**** Supplied information ****
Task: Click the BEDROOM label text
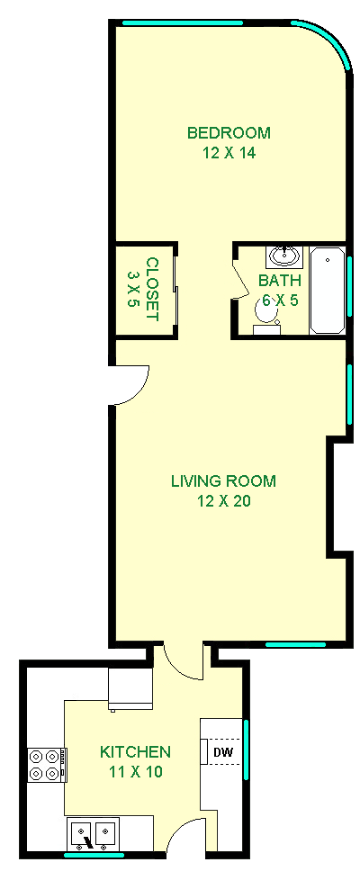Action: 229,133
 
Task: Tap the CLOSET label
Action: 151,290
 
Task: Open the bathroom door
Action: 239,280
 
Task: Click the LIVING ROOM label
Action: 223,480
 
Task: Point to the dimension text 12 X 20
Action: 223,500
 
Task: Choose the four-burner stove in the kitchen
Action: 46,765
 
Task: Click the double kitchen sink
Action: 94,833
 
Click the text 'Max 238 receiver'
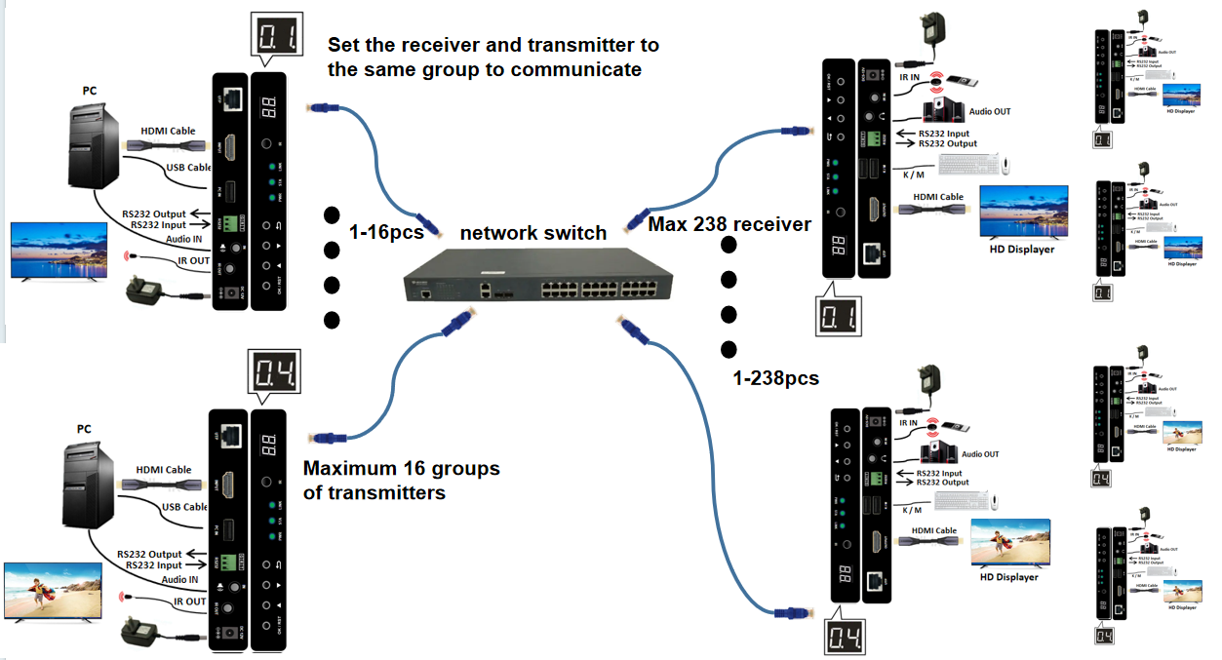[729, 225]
****
Copy all of the entries above word for word, including their answers. Leave the pictures out.

Task: Click the BEDROOM label text
Action: 229,133
 
Task: Tap the CLOSET label
Action: 151,290
 
Task: Open the bathroom door
Action: 239,280
 
Task: Click the LIVING ROOM label
Action: 223,480
 
Task: Point to the dimension text 12 X 20
Action: 223,500
 
Task: Choose the four-burner stove in the kitchen
Action: 46,765
 
Task: Click the double kitchen sink
Action: 94,833
 
Click the text 'Max 238 receiver'
[729, 225]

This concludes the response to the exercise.